- **Task**:
Exclude the pictures, then restate exactly each line of the data below from the first through the line containing "You are a GUI".

---*---

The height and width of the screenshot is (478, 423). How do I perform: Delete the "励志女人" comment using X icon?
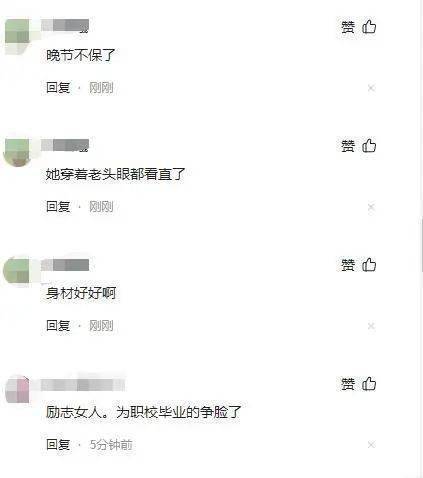[x=371, y=444]
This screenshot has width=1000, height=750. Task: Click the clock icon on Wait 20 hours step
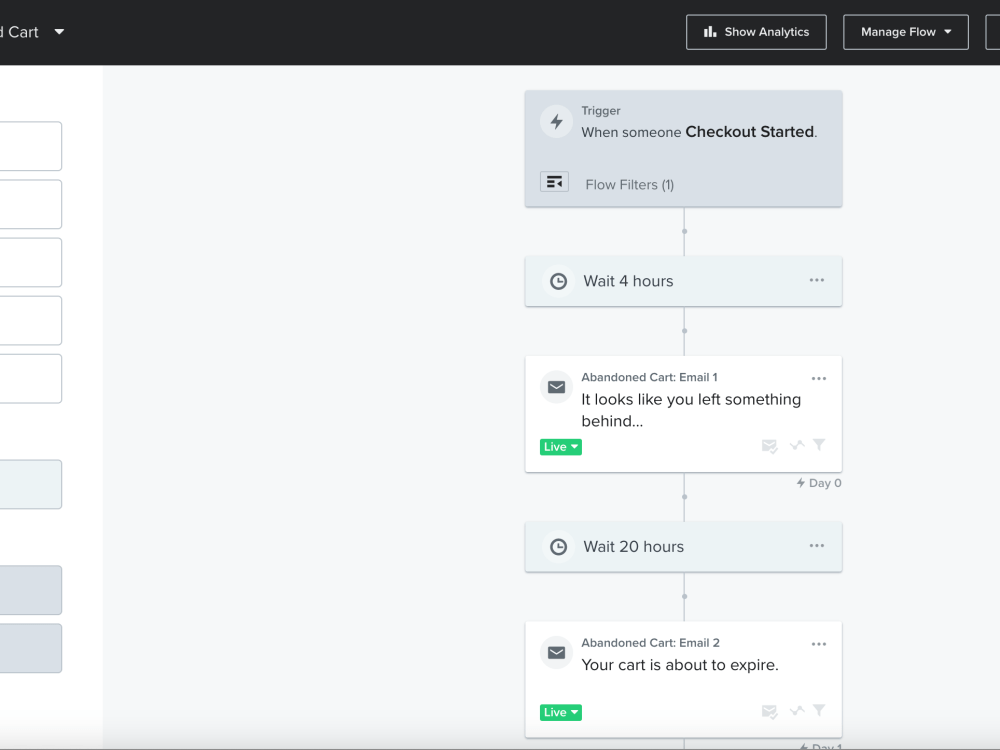(558, 547)
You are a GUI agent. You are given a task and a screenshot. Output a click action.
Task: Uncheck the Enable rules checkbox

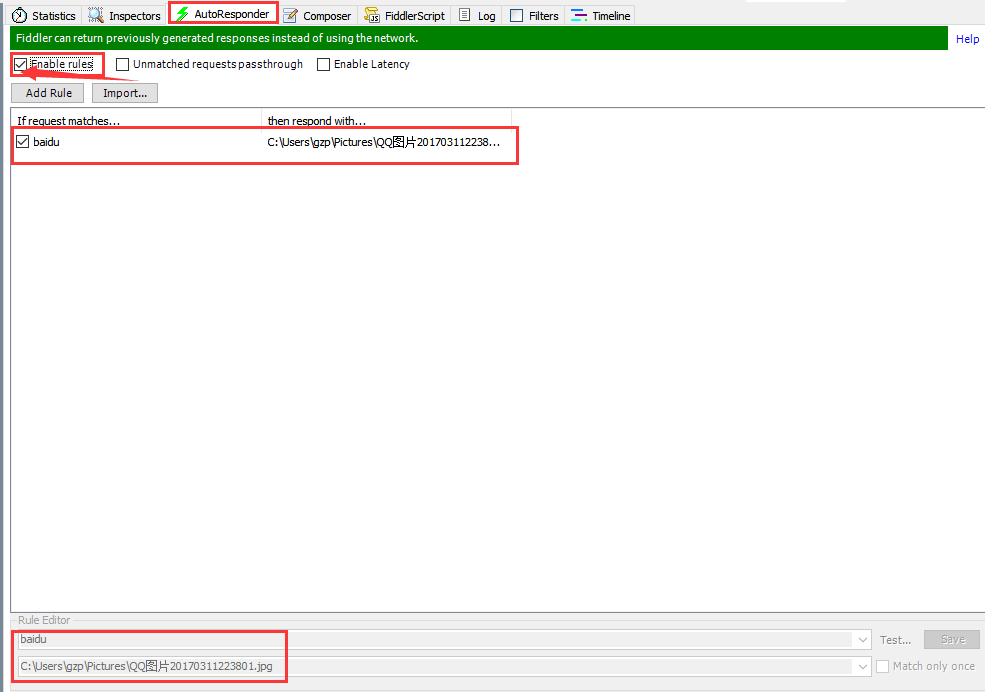[21, 65]
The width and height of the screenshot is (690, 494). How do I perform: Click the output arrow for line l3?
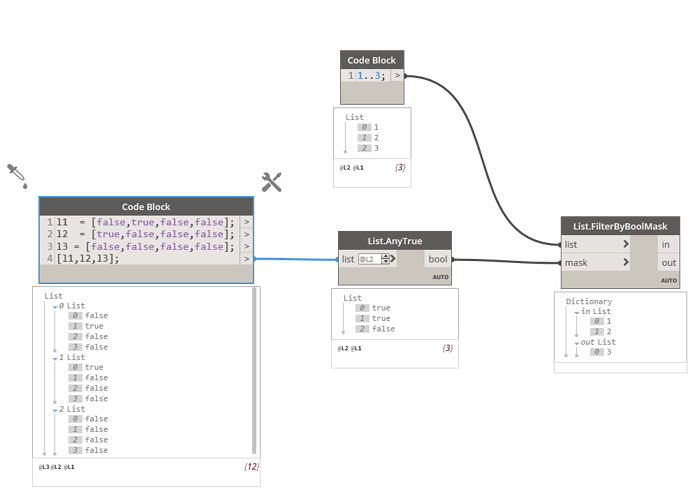[x=246, y=246]

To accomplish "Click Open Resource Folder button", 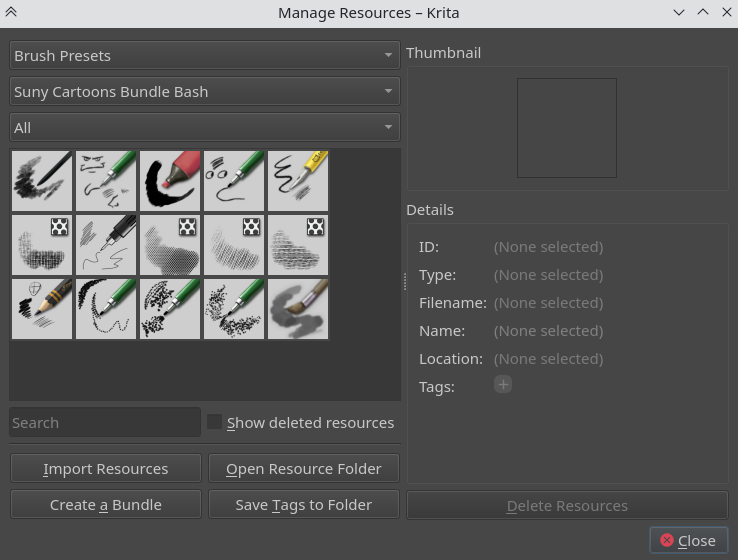I will (303, 469).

---*---

- **Result of this task**:
The height and width of the screenshot is (478, 423). How do I perform: Delete the "励志女人" comment using X icon?
[x=371, y=444]
This screenshot has width=1000, height=750. Task: Click the clock icon on Wait 20 hours step
(558, 547)
You are a GUI agent. You are given a task and a screenshot. Output a click action.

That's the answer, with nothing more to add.